Accompagna il tè con un dolce. «Helenio e Rocco? Erano anche amici, ma non potevano, politicamente e tecnicamente, dichiararsi tali. Diversissimi: uno, Nereo, capace di lavorare anche nella confusione; l’altro, Helenio, amante del silenzio, votato a un calcio mistico. Era, in questo senso, un monaco: possedeva un ideale di austerità. A volte mi ha chiesto di accompagnarlo a Trieste, dopo la morte di Rocco. Arrivati al cimitero, preferiva che lo aspettassi fuori. Chissà cosa faceva, arrivato alla tomba di Rocco. Forse gli parlava. In ogni caso voleva restare solo. In concentrazione». Tutti i becchini, dice la signora, lo conoscevano.
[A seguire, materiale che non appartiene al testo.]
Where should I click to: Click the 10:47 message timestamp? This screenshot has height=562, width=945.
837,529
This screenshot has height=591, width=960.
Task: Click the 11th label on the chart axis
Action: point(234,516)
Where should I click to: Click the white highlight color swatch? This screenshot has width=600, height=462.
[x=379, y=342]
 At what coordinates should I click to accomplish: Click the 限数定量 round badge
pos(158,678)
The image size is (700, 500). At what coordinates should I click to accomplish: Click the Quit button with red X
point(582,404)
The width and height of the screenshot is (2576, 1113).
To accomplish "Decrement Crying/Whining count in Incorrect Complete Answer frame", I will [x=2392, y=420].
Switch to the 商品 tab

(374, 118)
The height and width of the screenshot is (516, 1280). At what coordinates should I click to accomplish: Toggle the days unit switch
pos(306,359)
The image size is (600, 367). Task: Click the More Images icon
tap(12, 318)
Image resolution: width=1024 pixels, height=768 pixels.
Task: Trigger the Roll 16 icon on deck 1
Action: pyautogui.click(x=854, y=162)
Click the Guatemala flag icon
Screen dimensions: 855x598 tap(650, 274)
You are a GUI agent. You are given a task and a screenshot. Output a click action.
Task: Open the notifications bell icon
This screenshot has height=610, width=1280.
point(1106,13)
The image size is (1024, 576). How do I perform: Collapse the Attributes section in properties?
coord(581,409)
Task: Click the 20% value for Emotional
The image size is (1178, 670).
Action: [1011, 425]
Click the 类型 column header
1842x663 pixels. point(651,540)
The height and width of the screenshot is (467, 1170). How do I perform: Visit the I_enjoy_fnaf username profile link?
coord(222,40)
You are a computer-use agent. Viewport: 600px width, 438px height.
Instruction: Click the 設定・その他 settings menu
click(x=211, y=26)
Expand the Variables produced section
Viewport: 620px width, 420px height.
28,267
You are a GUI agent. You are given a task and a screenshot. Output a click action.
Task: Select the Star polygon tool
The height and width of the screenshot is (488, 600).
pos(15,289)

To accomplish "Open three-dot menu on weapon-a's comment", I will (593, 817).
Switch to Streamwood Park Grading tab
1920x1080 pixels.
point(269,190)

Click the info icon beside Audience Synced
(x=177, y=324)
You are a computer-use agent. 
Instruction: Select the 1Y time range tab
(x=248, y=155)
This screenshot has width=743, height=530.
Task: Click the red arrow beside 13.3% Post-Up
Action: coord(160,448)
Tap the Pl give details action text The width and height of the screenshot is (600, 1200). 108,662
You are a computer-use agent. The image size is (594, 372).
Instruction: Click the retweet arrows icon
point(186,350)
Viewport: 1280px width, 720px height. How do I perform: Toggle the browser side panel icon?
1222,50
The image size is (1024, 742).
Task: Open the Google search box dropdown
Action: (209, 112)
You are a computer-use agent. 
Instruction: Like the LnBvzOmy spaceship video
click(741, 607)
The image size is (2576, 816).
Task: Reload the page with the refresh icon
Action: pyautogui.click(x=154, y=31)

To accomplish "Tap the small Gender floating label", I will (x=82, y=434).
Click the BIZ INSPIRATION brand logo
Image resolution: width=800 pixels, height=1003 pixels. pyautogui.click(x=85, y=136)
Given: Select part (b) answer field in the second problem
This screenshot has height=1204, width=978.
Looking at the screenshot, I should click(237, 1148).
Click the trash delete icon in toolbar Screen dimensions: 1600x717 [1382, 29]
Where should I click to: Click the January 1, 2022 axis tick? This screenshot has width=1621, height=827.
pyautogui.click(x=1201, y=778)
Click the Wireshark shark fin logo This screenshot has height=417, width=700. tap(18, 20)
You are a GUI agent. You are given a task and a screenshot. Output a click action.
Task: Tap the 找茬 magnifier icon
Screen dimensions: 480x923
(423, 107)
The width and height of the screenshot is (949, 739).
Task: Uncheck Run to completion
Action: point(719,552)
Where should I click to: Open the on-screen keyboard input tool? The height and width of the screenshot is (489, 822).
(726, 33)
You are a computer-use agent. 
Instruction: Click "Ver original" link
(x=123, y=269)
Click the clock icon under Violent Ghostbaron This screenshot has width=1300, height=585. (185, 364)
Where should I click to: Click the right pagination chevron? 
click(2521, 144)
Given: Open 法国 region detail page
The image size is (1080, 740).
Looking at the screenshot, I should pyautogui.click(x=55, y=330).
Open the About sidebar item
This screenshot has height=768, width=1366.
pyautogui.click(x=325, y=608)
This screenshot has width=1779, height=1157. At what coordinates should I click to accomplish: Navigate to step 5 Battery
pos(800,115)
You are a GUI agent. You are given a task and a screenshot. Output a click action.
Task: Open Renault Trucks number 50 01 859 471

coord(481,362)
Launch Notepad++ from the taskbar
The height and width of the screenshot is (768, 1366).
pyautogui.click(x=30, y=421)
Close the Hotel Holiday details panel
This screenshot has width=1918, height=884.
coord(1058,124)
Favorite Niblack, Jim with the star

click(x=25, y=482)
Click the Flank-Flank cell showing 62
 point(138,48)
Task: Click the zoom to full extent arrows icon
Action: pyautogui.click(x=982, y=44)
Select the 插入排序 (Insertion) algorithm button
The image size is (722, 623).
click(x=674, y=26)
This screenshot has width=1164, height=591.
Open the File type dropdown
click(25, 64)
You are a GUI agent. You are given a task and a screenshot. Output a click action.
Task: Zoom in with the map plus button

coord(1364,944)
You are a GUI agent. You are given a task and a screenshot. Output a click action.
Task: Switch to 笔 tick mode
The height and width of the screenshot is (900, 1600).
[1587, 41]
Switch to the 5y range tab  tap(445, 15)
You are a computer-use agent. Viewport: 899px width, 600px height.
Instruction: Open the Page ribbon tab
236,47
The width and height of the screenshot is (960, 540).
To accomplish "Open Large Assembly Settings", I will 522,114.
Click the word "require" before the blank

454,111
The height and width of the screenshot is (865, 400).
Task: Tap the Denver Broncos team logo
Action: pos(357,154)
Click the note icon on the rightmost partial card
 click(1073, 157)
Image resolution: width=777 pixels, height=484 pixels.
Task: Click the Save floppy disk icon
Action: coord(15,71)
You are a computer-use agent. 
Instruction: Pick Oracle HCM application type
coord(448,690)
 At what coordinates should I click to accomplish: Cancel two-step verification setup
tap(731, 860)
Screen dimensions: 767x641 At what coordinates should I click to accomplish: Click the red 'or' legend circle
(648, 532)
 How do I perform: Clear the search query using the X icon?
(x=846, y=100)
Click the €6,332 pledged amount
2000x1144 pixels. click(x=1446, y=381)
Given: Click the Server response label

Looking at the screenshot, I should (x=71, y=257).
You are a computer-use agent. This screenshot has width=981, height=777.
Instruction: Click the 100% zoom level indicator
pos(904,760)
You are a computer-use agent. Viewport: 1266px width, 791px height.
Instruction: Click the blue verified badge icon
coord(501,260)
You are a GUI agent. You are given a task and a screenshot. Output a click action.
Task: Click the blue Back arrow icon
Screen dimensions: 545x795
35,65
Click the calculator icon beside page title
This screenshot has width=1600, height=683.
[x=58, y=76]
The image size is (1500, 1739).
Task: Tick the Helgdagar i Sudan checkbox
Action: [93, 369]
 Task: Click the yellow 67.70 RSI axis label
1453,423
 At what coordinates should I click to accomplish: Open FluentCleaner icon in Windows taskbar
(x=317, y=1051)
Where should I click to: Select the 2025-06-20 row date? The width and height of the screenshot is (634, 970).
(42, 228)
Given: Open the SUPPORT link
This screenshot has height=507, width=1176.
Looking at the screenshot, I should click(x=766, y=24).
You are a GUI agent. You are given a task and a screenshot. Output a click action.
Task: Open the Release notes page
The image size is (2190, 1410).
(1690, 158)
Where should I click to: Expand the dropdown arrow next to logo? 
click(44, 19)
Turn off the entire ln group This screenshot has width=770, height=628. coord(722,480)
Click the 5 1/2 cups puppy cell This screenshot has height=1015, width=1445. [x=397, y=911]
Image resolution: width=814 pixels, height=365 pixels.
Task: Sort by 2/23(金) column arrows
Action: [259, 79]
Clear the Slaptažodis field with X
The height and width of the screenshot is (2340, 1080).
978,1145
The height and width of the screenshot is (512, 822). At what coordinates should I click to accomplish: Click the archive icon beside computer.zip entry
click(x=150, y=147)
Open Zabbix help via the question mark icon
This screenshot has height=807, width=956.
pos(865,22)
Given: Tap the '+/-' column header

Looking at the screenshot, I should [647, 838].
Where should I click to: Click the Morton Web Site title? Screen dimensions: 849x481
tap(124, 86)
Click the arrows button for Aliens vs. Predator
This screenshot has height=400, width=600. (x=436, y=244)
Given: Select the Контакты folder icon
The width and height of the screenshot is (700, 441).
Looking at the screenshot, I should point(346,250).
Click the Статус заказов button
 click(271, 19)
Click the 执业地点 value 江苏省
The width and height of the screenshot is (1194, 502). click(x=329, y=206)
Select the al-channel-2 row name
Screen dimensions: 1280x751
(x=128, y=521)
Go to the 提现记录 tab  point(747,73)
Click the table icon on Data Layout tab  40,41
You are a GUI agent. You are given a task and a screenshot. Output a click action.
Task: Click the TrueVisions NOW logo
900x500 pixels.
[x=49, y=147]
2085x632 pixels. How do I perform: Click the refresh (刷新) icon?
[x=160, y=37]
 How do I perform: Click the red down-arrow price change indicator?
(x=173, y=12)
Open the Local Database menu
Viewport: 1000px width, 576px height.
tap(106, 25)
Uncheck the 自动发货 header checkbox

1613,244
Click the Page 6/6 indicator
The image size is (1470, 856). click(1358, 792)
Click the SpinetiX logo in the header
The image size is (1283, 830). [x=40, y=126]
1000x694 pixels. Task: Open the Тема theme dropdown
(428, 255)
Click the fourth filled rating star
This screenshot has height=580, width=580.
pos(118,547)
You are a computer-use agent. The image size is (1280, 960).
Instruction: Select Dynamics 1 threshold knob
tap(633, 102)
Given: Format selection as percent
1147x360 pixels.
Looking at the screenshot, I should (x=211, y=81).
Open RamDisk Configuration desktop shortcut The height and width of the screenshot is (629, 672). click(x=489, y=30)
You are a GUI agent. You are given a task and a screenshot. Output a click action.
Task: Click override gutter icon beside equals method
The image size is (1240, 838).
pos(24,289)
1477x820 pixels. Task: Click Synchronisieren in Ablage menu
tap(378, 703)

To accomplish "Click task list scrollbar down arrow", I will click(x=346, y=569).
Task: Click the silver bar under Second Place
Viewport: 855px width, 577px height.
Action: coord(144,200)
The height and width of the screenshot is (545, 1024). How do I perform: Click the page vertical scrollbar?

«Con Helios, nostro figlio, giocava a pallone in corridoio, proteggendo i vetri con pesanti tendaggi. Metteva sedie lungo il percorso per fargliele scartare. Una volta l’anno, riuniva tutti i figli maschi nati dai tre matrimoni e li portava in viaggio con sé. Parlavano lingue diverse… in realtà, le parlavano tutti tutte e tre».


Fiora cerca qualcosa nella borsetta; nel farlo, estrae un fischietto da arbitro. «È un deterrente; mica posso affidarmi allo spray al peperoncino. Emette un suono fortissimo; forse dovrei usarlo anche a Venezia». Quando si sentisse stritolata tra i turisti. «Quelli si fermerebbero perplessi; io scivolerei tra loro, e passerei». Magia.